From: Joel Fernandes
Date: Tue Jul 17 2018 - 13:50:29 EST


On Mon, Jul 16, 2018 at 09:28:55AM +0100, Patrick Bellasi wrote:
> The SCHED_DEADLINE scheduling class provides an advanced and formal
> model to define tasks requirements which can be translated into proper
> decisions for both task placements and frequencies selections.

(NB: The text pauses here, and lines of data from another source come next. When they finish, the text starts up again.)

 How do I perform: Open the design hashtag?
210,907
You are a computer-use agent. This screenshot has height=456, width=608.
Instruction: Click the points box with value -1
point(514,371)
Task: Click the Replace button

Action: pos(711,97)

> Other classes have a more simplified model which is essentially based on
> the relatively simple concept of POSIX priorities.
>
> Such a simple priority based model however does not allow to exploit
> some of the most advanced features of the Linux scheduler like, for
> example, driving frequencies selection via the schedutil cpufreq
> governor. However, also for non SCHED_DEADLINE tasks, it's still
> interesting to define tasks properties which can be used to better
> support certain scheduler decisions.
>
> Utilization clamping aims at exposing to user-space a new set of
> per-task attributes which can be used to provide the scheduler with some
> hints about the expected/required utilization for a task.

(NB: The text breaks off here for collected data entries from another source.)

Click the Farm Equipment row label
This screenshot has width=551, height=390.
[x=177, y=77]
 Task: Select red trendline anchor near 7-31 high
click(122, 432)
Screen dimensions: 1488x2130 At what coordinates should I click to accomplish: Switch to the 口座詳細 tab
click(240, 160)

> This will allow to implement a more advanced per-task frequency control
> mechanism which is not based just on a "passive" measured task
> utilization but on a more "active" approach. For example, it could be
> possible to boost interactive tasks, thus getting better performance, or
> cap background tasks, thus being more energy efficient.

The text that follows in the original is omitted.